中東の巨大インフラAI化へ、1001が9百万ドル調達

エージェント市場動向1001 AI

資金調達の概要

Scale AI出身者が設立
シードで900万ドルを調達
著名VCがラウンドを主導

事業内容とターゲット

MENA地域の重要産業が対象
意思決定を自動化するAI
100億ドル超の非効率削減

今後の事業展開

年末に最初の製品を投入予定
建設・航空分野から展開
詳細を読む

米AI大手Scale AI出身のビラル・アブ=ガザレー氏が設立した新興企業「1001 AI」が、中東・北アフリカ(MENA)地域の重要産業向けAIインフラ開発のため、シードラウンドで900万ドル(約13.5億円)を調達しました。
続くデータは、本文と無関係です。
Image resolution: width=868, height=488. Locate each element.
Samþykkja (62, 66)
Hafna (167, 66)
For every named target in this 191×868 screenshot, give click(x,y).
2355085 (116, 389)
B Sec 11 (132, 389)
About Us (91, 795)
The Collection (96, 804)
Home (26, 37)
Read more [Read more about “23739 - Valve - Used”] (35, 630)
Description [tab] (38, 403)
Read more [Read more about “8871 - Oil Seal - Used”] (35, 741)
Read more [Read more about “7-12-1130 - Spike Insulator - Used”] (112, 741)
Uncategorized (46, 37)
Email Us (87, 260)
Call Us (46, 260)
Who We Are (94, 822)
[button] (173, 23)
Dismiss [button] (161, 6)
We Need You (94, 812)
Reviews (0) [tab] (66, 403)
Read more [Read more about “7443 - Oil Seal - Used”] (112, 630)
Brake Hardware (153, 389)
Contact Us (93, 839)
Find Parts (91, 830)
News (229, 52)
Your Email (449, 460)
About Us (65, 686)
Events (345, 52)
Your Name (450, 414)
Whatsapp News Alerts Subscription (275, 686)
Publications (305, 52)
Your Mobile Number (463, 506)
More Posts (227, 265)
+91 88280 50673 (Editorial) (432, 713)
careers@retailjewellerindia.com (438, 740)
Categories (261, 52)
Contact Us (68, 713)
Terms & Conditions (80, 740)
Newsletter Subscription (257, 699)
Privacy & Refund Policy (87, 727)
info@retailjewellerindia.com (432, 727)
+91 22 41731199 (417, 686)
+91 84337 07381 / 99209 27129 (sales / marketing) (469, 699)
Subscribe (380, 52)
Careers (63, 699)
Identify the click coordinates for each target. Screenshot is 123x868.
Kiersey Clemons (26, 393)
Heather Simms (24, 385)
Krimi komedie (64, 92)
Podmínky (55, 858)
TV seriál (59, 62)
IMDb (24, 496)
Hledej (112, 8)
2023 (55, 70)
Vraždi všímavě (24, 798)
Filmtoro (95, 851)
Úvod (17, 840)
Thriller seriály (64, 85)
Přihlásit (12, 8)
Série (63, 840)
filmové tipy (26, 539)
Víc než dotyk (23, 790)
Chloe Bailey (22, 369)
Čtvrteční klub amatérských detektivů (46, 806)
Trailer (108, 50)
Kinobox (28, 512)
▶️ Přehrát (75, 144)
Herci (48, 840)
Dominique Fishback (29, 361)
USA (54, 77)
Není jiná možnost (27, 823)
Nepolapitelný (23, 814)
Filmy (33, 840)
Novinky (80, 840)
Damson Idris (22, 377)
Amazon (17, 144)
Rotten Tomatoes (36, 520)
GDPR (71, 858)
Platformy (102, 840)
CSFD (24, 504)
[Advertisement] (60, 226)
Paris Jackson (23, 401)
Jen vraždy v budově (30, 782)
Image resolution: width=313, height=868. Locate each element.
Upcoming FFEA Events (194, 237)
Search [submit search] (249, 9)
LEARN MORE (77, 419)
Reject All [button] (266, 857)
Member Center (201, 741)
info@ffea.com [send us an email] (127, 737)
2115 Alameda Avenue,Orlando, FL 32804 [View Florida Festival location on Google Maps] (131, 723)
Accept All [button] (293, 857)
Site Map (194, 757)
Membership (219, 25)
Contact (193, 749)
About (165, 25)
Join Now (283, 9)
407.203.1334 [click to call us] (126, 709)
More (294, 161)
このAIは、航空、物流、建設などの分野における非効率性を解消し、意思決定を自動化することを目的としています。湾岸地域だけで100億ドル超と試算される課題解決に挑みます。

創業者兼CEOのアブ=ガザレー氏は、ヨルダン出身で米国のスタートアップシーンで経験を積みました。特にScale AIでは生成AI部門の責任者として事業拡大を牽引。同氏によれば、湾岸地域だけでも空港、港湾、建設、石油・ガスといった主要産業で100億ドルを超える非効率が存在しており、これが巨大な事業機会になると見ています。

1001 AIが開発するのは、意思決定を自動化する「AIネイティブOS」です。顧客の既存システムからデータを収集し、業務フローをモデル化。燃料トラックの再ルート指示や清掃員の再配置などを、人間の介在なしにリアルタイムで最適化します。これにより、これまで手作業で行われていた複雑なオペレーションの自動化を目指します。

この取り組みは投資家からも高く評価されています。今回の資金調達はCIV、General Catalyst、Lux Capitalが主導しました。Lux Capitalのパートナーは「空港のフライト転回や港湾の貨物移動など、物理世界の課題を解決するAIに大きな可能性がある」と述べ、デジタル化が遅れているMENA地域の重要インフラにおける変革に期待を寄せています。

同社は調達した資金を、航空、物流、インフラ分野での初期導入の加速や、ドバイとロンドンを拠点とするチームの拡充に充てる計画です。年末までには建設業界を皮切りに最初の製品をローンチする予定で、今後5年で湾岸地域の主要な基盤となることを目指し、その後のグローバル展開も視野に入れています。